We have done the load testing of DAP platform!

Want to know what we did and what results we got? Read our brief report on the test results.

Initial testing conditions

During testing, we evaluated the speed of the basic protocols, measured the number of transactions per second (TPS).
Testing was organized as follows. In order to simulate for testing an environment close to real processes of block interchange in the network, we ran network packet interchange within a virtual private network (VPN).
This was necessary for the following purposes:
– to estimate all the side needs for memory operations and network operations;
– to determine the average processing time of one packet, which will help us estimate the upper limit of theoretically possible TPS.

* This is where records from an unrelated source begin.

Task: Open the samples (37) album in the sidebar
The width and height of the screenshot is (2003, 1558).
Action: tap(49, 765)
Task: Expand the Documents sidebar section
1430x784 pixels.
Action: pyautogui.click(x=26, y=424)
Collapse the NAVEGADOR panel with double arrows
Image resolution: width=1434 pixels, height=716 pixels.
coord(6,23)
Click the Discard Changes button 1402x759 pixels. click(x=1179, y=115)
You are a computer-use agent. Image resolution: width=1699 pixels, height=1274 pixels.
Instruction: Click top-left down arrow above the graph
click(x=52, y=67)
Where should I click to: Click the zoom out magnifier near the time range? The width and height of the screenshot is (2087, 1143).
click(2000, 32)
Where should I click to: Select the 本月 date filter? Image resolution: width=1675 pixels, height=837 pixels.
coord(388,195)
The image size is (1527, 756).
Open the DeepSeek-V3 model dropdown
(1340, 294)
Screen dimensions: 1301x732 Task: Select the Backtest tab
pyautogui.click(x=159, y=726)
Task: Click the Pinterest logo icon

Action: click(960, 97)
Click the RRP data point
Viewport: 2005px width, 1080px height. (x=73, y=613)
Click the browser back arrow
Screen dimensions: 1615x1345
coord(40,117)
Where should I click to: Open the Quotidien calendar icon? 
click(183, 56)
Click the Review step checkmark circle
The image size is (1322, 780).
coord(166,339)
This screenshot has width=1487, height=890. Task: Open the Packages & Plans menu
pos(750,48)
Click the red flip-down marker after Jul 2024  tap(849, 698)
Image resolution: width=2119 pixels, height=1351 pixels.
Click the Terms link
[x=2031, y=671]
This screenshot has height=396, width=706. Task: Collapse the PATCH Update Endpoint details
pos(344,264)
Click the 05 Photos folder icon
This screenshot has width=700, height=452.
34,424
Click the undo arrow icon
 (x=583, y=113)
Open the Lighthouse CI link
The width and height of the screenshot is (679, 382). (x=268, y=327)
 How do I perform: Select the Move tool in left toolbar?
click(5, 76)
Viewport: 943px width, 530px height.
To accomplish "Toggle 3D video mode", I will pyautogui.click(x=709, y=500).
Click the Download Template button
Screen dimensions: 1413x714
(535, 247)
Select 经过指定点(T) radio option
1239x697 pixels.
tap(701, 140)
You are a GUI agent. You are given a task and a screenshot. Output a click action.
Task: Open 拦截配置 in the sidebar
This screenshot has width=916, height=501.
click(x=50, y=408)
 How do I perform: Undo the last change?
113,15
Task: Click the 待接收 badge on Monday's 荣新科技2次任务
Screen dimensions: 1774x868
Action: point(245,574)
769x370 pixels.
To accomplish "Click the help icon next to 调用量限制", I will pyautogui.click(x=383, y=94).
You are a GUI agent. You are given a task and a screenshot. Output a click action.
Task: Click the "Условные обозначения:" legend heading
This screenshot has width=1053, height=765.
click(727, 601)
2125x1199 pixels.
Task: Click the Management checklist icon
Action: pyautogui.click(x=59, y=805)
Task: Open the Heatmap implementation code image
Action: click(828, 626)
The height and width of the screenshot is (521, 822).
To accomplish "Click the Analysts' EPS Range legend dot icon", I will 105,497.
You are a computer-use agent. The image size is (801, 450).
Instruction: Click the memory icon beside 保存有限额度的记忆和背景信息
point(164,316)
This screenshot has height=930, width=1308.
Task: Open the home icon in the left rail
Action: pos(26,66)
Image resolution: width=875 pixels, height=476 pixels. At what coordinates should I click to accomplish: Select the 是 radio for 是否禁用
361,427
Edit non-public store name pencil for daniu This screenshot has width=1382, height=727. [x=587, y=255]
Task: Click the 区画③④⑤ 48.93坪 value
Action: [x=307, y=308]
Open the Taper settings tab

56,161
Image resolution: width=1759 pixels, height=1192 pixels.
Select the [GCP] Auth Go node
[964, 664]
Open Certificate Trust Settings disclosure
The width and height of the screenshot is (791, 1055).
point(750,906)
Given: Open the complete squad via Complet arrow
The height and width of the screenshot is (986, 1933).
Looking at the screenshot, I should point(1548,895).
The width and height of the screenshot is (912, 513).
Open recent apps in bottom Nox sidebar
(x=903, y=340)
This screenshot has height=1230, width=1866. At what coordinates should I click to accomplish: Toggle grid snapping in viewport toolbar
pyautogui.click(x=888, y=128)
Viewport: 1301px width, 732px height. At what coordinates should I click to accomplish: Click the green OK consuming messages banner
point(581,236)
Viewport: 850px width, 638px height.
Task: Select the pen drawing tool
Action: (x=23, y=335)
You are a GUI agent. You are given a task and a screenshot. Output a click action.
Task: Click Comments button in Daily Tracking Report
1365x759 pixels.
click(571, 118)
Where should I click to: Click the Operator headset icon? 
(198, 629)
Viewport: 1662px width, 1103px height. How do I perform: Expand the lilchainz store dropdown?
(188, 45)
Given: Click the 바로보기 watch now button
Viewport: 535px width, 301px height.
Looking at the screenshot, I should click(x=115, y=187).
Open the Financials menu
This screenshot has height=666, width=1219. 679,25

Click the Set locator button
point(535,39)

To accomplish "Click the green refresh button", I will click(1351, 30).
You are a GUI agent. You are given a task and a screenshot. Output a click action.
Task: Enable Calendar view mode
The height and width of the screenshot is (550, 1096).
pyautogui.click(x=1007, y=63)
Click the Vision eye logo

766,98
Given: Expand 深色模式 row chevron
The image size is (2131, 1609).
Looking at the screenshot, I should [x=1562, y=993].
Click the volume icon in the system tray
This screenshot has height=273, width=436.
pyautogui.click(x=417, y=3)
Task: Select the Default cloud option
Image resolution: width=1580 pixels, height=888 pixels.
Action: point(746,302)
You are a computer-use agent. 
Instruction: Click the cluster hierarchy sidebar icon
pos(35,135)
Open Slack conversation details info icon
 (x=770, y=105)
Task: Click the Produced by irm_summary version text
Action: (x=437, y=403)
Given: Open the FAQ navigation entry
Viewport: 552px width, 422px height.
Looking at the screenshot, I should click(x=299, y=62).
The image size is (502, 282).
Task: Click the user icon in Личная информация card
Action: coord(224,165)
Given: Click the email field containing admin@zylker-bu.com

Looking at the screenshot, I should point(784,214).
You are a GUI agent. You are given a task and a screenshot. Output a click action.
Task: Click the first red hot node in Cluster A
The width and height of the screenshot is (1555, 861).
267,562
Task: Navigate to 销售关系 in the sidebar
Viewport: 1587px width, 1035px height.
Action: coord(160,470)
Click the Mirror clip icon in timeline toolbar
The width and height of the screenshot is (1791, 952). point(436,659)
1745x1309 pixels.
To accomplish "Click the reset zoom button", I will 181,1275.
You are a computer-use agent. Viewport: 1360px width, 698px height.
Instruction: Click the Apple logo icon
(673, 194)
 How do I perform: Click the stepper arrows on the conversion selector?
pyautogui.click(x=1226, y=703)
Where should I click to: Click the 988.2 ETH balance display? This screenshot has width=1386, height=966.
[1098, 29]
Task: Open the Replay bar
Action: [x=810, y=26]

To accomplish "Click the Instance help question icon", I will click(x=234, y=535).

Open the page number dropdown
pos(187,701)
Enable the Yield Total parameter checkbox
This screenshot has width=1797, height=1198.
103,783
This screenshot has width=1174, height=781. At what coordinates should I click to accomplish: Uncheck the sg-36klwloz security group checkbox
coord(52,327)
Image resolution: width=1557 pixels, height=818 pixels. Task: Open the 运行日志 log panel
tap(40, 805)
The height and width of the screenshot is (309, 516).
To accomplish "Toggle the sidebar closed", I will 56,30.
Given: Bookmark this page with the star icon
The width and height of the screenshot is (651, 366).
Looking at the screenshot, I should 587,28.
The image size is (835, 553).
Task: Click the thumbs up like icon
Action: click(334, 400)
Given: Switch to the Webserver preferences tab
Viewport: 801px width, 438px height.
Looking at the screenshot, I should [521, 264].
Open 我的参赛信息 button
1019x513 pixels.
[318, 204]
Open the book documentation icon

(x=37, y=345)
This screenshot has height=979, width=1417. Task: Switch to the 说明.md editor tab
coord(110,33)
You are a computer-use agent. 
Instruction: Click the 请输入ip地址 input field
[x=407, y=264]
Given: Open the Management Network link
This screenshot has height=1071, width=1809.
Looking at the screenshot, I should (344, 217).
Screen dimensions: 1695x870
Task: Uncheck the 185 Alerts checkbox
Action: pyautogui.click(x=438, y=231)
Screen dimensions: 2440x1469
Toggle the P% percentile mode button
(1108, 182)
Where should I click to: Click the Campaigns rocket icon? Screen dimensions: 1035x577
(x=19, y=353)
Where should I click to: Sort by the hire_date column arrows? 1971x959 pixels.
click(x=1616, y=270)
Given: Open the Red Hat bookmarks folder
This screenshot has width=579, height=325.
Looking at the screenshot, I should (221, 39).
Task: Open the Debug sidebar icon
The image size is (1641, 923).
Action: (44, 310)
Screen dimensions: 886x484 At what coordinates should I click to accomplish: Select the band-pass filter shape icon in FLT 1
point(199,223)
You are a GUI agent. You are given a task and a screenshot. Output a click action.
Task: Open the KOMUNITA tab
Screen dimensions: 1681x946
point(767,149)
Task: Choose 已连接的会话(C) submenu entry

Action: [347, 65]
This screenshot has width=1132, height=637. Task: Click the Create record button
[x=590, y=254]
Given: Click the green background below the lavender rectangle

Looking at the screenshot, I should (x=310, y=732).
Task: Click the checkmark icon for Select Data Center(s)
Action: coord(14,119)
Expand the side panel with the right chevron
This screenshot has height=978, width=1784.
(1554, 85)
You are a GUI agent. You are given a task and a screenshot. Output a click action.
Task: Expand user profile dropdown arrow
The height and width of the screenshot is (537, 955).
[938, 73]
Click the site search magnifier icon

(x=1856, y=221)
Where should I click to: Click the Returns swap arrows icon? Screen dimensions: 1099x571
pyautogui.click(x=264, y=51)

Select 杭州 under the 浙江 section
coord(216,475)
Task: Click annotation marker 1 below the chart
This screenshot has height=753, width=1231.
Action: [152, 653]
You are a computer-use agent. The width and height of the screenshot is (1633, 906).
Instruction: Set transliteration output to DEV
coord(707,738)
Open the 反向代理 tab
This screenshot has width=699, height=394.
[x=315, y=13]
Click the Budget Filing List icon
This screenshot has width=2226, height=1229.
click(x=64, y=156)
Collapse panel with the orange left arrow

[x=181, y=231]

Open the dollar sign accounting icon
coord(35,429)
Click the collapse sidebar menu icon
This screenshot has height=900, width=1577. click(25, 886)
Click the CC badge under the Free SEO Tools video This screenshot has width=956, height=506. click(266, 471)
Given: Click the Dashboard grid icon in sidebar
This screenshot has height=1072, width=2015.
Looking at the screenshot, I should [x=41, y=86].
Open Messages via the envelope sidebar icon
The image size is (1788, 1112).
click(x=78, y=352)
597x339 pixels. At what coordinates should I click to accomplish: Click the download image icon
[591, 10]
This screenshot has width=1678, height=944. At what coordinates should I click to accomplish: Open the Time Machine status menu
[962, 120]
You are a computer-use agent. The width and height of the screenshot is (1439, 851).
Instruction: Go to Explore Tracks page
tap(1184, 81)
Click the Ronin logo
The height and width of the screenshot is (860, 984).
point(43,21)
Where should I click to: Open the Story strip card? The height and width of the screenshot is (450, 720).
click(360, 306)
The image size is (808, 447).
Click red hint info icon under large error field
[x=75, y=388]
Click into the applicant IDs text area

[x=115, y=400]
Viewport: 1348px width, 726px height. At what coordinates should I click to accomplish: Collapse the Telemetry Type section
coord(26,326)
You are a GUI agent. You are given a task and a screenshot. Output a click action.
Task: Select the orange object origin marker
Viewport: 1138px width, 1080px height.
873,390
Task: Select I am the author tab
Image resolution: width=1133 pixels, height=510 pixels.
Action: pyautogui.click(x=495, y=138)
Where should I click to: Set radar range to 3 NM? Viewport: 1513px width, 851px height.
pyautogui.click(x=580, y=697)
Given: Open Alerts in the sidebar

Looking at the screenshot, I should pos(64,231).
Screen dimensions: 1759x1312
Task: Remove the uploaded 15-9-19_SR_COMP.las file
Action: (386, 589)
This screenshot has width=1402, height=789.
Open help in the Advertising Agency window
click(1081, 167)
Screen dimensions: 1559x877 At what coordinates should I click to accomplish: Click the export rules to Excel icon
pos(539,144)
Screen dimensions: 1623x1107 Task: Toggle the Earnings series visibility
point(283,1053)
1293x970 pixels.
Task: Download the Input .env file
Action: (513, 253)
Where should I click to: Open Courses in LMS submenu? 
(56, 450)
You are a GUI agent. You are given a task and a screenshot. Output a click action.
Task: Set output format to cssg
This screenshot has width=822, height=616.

Results and forecasts, evaluation of transactions speed

On the virtual and real processors, as well as on virtual and real networks, we got approximately similar results for processing one network packet – 0.01-0.02 milliseconds. The number of network packets processed by one processor core was 83 262.87.

If we take a higher-quality processor, for example, Xenon, we can expect a packet processing speed of two and a half times higher, about 200,000 network packets per core. Thus, to copy data back and forth at a speed of 1 000 000 packets per second, we need only 5 cores of the higher-quality Xenon processor. There are 24 cores in the Xenon processor. With this in mind, we can conclude that processes in the network and memory are not a bottleneck of our blockchain. So, we have only one tick needed for processes in the memory and network, and 4-5 ticks to process the data.

Simply put, blockchain administration and maintenance of its basic functionality will take approximately ⅕ – ⅙ of the total system performance. The rest of the system performance will be used to process a variety of data within transactions: payments, messages, audio and video streams etc.

Now let’s move on to estimate the speed of transactions. 5 Ghz Xenon processor core can perform approximately 5 billion ticks per second. Accordingly, 20 “extra” cores give us 100 billion ticks per second.

To perform a single arithmetic operation, 3 – 4 ticks, on average, are required (from several operations per a tick up to 20 ticks per operation). Let’s take conservative rate – 10 ticks per operation. To make a transaction such as checking the kilobyte public key or counting the hash function of the header, etc., 10,000 operations should be enough. 10,000 operations are 100,000 ticks to process a single transaction. Divide 100 billion ticks by 100,000 ticks and get 10 million transactions per second!

See in numbers:
1 operation = 10 ticks
1 transaction = 10,000 operations = 100,000 ticks
100,000,000,000 ticks (20 Xenon cores) : 100,000 (per single transaction) = 1,000,000 TPS

Thus, we estimate the TPS limit of the completed system approximately 1 – 10 million transactions per second.